Out of the records below, copy all lines in which the word "filter" occurs.

(Entries taken from a collection)
--

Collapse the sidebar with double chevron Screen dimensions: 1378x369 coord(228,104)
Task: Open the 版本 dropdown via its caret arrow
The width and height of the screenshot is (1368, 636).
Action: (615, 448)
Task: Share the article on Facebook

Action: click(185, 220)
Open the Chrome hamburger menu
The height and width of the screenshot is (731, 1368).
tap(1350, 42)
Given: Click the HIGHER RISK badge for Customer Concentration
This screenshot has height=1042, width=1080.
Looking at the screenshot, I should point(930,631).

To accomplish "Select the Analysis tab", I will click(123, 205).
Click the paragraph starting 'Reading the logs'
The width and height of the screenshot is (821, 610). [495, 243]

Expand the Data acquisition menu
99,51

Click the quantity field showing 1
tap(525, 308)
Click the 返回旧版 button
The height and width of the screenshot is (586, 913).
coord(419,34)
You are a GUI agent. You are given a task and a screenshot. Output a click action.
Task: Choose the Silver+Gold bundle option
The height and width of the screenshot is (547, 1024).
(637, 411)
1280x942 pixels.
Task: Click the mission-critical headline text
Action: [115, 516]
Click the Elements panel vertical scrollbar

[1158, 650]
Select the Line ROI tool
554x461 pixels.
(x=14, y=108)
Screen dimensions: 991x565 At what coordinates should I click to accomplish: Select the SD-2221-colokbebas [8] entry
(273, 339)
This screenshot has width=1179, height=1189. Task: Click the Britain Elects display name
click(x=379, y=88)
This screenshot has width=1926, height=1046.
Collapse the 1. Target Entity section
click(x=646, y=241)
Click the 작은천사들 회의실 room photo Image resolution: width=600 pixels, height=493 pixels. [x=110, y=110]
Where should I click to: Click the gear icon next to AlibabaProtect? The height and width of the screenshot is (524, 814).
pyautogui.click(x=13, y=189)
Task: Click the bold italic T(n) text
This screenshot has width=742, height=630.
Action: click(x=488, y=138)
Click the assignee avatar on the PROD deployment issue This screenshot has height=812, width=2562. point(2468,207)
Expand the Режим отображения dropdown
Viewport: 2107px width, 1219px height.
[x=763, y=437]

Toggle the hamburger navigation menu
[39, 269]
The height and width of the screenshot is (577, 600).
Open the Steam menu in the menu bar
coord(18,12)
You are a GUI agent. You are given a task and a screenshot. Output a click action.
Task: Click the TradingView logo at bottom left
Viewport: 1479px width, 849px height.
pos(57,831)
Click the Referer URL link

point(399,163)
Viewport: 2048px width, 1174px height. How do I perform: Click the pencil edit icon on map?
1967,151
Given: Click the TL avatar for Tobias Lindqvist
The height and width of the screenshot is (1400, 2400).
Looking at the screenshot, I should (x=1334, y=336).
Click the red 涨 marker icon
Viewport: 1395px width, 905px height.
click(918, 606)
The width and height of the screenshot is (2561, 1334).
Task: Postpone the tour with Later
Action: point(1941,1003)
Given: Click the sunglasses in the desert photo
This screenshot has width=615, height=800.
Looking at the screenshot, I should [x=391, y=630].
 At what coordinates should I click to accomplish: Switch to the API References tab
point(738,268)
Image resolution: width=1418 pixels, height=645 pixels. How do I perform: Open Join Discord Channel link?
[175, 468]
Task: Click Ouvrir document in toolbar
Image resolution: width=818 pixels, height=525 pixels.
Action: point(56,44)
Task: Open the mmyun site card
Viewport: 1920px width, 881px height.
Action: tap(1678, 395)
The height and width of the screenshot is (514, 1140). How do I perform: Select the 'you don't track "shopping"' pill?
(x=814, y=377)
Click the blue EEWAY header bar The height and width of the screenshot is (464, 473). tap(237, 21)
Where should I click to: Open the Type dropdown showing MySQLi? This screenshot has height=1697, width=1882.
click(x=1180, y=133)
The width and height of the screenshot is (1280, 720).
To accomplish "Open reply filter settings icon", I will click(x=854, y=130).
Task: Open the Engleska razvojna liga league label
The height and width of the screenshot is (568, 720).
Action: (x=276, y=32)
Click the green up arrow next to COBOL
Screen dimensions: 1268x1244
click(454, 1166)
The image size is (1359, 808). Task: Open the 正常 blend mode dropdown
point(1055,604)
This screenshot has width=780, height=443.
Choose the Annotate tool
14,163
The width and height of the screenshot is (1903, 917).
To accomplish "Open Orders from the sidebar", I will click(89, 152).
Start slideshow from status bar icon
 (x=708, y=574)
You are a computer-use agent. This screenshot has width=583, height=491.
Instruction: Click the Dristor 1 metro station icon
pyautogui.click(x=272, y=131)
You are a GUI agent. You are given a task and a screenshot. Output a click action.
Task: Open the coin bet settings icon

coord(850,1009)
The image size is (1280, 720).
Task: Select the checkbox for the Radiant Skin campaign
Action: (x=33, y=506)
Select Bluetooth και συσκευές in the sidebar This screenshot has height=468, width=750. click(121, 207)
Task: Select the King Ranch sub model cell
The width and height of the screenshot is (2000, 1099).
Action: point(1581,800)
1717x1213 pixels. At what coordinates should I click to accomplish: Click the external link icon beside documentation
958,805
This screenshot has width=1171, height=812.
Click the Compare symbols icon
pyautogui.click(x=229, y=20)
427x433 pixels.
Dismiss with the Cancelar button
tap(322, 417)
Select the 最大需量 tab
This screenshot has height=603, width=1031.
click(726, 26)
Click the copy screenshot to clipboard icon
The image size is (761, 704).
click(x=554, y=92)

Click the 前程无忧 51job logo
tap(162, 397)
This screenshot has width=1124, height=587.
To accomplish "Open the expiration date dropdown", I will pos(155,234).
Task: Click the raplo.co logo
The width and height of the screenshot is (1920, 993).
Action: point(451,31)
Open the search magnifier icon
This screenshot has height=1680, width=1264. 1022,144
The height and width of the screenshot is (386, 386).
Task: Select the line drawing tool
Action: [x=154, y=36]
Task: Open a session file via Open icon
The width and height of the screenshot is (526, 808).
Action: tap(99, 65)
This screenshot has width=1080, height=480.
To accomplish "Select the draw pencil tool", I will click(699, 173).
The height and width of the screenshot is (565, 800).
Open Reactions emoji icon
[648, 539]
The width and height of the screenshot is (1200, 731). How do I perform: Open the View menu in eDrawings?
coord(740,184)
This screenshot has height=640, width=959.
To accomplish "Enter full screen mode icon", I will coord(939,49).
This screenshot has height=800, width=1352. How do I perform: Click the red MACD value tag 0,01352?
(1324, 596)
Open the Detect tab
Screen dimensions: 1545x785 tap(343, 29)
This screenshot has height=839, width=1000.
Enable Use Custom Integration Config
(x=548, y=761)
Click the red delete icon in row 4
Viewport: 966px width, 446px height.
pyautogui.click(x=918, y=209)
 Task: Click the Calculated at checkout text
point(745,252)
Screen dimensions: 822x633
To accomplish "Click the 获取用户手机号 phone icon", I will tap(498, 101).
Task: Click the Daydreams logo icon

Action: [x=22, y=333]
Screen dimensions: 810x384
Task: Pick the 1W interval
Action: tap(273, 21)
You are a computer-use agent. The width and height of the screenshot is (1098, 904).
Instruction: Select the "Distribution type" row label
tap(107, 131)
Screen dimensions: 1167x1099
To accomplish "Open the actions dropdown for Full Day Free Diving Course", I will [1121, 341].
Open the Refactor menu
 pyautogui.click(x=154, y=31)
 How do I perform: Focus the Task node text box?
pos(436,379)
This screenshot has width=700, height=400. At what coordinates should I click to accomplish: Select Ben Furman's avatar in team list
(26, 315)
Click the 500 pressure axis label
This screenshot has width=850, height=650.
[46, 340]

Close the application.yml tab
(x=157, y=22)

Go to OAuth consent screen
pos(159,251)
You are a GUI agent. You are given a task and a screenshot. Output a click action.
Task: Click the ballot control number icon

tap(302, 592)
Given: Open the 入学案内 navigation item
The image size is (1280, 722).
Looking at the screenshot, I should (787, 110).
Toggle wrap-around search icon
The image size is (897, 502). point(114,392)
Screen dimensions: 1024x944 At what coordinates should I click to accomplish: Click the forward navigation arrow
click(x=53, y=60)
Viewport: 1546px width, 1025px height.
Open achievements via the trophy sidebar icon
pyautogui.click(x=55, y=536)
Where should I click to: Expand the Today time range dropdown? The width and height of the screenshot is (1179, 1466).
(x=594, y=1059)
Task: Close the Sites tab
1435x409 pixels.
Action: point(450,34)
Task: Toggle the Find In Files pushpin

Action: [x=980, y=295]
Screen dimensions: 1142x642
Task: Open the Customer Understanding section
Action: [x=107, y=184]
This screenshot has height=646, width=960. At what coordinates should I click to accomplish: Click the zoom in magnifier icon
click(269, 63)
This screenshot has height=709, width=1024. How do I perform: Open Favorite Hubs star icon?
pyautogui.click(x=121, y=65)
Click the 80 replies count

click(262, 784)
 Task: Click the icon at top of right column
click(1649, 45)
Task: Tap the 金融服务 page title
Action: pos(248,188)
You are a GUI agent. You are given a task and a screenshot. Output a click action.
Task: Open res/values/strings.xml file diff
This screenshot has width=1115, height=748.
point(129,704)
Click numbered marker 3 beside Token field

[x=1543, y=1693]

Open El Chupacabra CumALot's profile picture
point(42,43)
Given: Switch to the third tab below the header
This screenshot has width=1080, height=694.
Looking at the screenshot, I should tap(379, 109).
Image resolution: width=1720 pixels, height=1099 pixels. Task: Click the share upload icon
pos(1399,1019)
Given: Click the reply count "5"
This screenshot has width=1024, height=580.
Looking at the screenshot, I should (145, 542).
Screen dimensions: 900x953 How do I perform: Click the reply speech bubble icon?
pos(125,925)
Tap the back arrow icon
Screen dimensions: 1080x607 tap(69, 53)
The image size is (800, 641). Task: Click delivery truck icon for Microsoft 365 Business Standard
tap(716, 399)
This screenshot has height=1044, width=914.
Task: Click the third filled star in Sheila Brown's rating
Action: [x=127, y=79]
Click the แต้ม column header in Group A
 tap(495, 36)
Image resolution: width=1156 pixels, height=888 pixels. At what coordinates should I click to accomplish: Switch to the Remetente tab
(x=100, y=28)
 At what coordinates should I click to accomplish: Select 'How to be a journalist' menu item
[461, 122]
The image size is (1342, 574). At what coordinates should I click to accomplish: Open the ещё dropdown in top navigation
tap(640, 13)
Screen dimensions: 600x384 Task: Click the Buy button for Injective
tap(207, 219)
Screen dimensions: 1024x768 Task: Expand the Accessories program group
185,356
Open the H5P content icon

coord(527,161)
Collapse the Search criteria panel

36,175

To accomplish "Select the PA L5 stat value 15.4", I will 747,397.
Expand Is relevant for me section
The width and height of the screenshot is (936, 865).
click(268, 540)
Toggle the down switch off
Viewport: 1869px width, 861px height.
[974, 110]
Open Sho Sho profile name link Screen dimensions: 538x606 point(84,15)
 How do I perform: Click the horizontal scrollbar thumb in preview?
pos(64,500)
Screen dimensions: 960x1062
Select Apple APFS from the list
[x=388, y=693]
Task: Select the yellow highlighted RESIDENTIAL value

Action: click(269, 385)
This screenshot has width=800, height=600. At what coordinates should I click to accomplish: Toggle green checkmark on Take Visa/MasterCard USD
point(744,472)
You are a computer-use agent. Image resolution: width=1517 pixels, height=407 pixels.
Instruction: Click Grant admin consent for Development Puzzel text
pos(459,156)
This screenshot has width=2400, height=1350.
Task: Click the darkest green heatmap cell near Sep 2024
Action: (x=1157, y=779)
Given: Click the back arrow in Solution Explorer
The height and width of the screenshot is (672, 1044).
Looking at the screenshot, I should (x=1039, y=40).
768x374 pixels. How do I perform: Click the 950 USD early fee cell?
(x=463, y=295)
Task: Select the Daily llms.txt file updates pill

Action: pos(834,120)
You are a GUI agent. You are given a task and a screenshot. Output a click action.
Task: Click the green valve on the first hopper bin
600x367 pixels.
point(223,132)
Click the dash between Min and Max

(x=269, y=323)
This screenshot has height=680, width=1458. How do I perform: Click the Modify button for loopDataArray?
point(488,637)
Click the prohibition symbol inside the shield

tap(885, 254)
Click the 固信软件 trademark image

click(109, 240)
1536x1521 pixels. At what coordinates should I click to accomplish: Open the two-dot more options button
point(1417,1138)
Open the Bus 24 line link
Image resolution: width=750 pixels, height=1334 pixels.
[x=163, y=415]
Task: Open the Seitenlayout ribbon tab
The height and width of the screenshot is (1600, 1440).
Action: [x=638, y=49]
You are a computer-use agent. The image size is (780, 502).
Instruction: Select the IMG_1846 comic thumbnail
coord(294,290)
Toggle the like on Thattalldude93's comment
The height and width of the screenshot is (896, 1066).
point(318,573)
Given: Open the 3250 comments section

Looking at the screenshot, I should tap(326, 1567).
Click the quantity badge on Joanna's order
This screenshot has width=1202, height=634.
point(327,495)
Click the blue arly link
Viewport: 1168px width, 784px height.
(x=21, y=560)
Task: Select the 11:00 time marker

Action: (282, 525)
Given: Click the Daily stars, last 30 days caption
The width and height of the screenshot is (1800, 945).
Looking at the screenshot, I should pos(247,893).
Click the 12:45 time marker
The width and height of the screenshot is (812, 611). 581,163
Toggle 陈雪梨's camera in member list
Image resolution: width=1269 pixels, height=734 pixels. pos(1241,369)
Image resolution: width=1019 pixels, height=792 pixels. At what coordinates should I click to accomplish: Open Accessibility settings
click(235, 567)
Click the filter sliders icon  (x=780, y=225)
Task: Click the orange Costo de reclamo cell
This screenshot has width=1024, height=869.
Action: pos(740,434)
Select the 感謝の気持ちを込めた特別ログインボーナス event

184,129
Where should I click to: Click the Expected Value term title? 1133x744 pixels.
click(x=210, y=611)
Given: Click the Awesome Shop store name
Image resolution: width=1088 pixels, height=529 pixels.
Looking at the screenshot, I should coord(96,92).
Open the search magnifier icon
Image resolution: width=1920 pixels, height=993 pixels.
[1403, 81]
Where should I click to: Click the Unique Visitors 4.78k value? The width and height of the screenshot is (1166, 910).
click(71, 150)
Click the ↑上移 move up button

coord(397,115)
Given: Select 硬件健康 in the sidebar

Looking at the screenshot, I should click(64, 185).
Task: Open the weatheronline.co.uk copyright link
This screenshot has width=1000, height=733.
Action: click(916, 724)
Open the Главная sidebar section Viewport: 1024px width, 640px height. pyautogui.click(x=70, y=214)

--

RESPONSE -
To accomplish "Open reply filter settings icon", I will click(x=854, y=130).
Click the filter sliders icon  (x=780, y=225)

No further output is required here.